Development, biological evaluation, and molecular modelling of some benzene-sulfonamide derivatives as protein tyrosine phosphatase-1B inhibitors for managing diabetes mellitus and associated metabolic disorders.

Exploring new inhibitors with good bioavailability and high selectivity for managing type 2 diabetes mellitus (T2DM) and its associated complications is a major challenge for research, academia, and the pharmaceutical industry. Protein tyrosine phosphatase-1B (PTP1B) arose as an important negative regulator in insulin signaling pathways associated with metabolic disorders, including T2DM and obesity.

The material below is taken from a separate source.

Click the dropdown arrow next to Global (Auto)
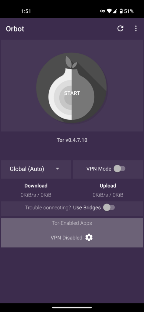144x312 pixels. (58, 169)
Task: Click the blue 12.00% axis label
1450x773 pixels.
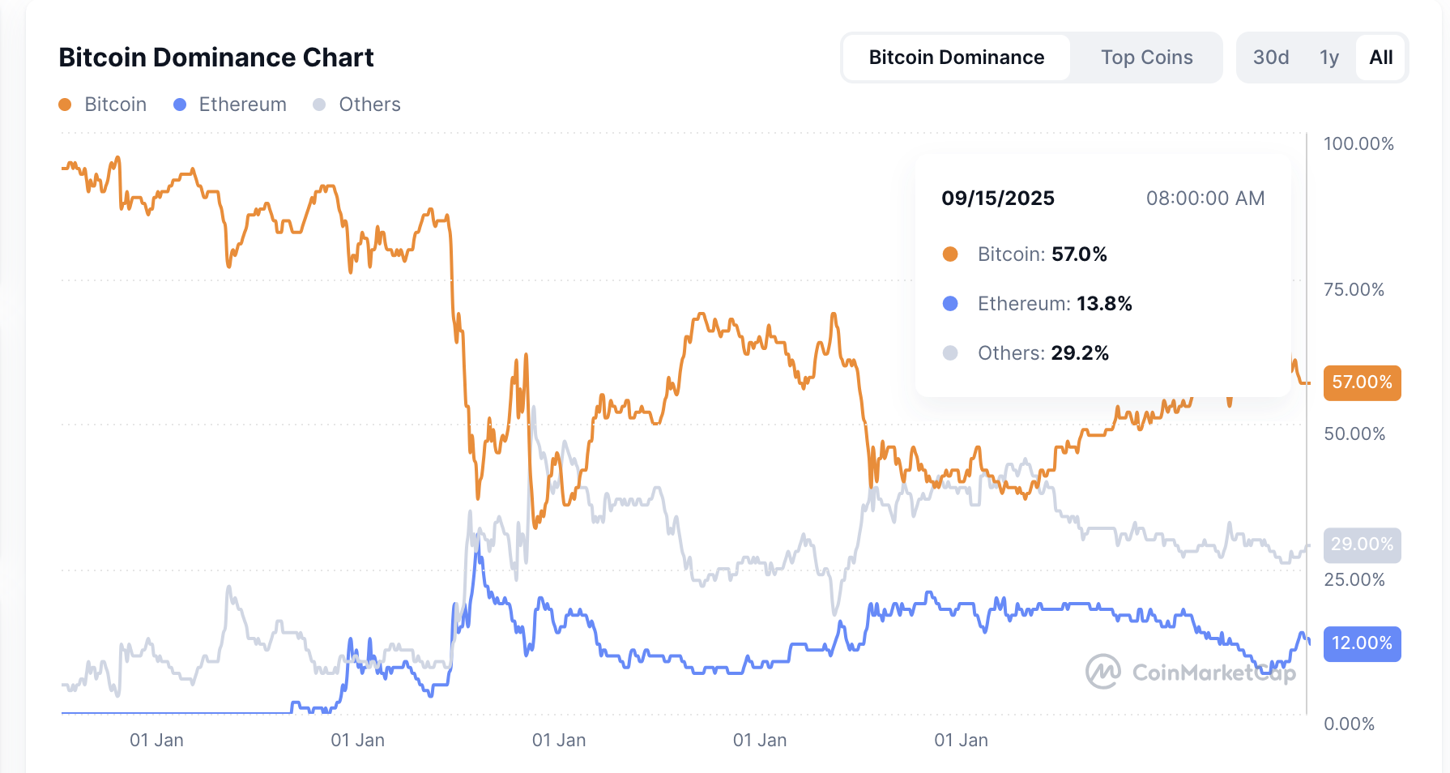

Novel neutral compounds with a benzene-sulfonamide scaffold were designed and synthesized based on structural- and ligand-based drug design strategies for fragment growth. Promising hits against PTP1B were identified through in vitro enzymology inhibition assay. Mechanistic aspects of the compound's different inhibition activities were rigorously investigated through molecular docking coupled with explicit dynamics simulations. Four identified hits, 3c, 8, 10a, and 11, with sub-micromolar PTP-1B IC₅₀ and significant predicted pharmacokinetic and pharmacodynamic parameters, were further biologically evaluated for their anti-diabetic, anti-obesity, anti-inflammatory, and anti-oxidant effects in a high-fat diet (HFD) + streptozotocin (STZ)-induced T2DM rat model. All these hit compounds exhibited a significant anti-diabetic and anti-obesity effect and a significant efficacy in reducing oxidative stress and increasing anti-oxidant enzymes while reducing inflammatory markers. Improving compound potency was further highlighted by improving the pharmacokinetic profile of the most active compound, 10a, through nano formulation. Compound 10a nano formulation showed the most promising anti-diabetic and anti-obesity effects and a remarkable histopathological improvement in all organs studied.